→ **WHAT TO DO**: Could you rewrite the listing below as a Markdown table with the columns Row and Line, starting with the line containing "Identify the location" and going on through the line containing "The height and width of the screenshot is (700, 1317)."? Number each row and leave out blank lines.
* * * * *
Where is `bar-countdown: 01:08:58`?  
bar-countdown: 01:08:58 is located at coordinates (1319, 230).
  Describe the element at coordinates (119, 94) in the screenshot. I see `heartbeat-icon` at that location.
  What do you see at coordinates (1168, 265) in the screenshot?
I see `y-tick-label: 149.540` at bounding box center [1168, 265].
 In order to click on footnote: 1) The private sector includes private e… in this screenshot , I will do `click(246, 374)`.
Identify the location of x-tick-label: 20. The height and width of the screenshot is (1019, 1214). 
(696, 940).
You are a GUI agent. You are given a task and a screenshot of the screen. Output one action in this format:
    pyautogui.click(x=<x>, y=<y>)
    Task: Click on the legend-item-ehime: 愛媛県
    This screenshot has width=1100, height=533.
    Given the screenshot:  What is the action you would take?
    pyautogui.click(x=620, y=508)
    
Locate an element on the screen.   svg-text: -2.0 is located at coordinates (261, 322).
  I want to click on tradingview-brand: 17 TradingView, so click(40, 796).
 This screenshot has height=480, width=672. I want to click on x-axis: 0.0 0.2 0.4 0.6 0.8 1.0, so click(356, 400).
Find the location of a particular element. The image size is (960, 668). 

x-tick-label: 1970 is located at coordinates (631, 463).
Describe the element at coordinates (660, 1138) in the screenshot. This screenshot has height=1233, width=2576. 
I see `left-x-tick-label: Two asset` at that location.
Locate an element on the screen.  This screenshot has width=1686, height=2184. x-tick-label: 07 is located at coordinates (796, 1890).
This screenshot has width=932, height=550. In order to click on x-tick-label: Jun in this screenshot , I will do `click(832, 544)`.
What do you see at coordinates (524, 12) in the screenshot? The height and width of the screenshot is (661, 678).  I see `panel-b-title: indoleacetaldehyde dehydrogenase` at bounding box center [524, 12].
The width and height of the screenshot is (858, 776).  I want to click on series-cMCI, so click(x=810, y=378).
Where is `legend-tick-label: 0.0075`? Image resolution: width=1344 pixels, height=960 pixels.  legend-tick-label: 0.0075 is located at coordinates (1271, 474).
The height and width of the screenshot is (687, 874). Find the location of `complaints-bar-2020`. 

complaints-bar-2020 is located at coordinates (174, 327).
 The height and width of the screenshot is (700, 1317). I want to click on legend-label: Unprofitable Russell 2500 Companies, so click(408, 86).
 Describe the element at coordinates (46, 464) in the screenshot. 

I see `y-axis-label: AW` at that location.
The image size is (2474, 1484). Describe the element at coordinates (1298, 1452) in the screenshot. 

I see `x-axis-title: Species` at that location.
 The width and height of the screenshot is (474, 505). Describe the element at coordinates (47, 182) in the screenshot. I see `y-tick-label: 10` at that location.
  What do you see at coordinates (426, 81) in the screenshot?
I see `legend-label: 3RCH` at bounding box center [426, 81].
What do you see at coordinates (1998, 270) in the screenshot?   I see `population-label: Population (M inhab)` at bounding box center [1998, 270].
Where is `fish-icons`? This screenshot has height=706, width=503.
* * * * *
→ **PROBLEM SOLUTION**:
| Row | Line |
|---|---|
| 1 | Identify the location of x-tick-label: 20. The height and width of the screenshot is (1019, 1214).  |
| 2 | (696, 940). |
| 3 | You are a GUI agent. You are given a task and a screenshot of the screen. Output one action in this format: |
| 4 |     pyautogui.click(x=<x>, y=<y>) |
| 5 |     Task: Click on the legend-item-ehime: 愛媛県 |
| 6 |     This screenshot has width=1100, height=533. |
| 7 |     Given the screenshot:  What is the action you would take? |
| 8 |     pyautogui.click(x=620, y=508) |
| 9 | Locate an element on the screen.   svg-text: -2.0 is located at coordinates (261, 322). |
| 10 |   I want to click on tradingview-brand: 17 TradingView, so click(40, 796). |
| 11 |  This screenshot has height=480, width=672. I want to click on x-axis: 0.0 0.2 0.4 0.6 0.8 1.0, so click(356, 400). |
| 12 | Find the location of a particular element. The image size is (960, 668).  |
| 13 | x-tick-label: 1970 is located at coordinates (631, 463). |
| 14 | Describe the element at coordinates (660, 1138) in the screenshot. This screenshot has height=1233, width=2576.  |
| 15 | I see `left-x-tick-label: Two asset` at that location. |
| 16 | Locate an element on the screen.  This screenshot has width=1686, height=2184. x-tick-label: 07 is located at coordinates (796, 1890). |
| 17 | This screenshot has width=932, height=550. In order to click on x-tick-label: Jun in this screenshot , I will do `click(832, 544)`. |
| 18 | What do you see at coordinates (524, 12) in the screenshot? The height and width of the screenshot is (661, 678).  I see `panel-b-title: indoleacetaldehyde dehydrogenase` at bounding box center [524, 12]. |
| 19 | The width and height of the screenshot is (858, 776).  I want to click on series-cMCI, so click(x=810, y=378). |
| 20 | Where is `legend-tick-label: 0.0075`? Image resolution: width=1344 pixels, height=960 pixels.  legend-tick-label: 0.0075 is located at coordinates (1271, 474). |
| 21 | The height and width of the screenshot is (687, 874). Find the location of `complaints-bar-2020`.  |
| 22 | complaints-bar-2020 is located at coordinates (174, 327). |
| 23 |  The height and width of the screenshot is (700, 1317). I want to click on legend-label: Unprofitable Russell 2500 Companies, so click(408, 86). |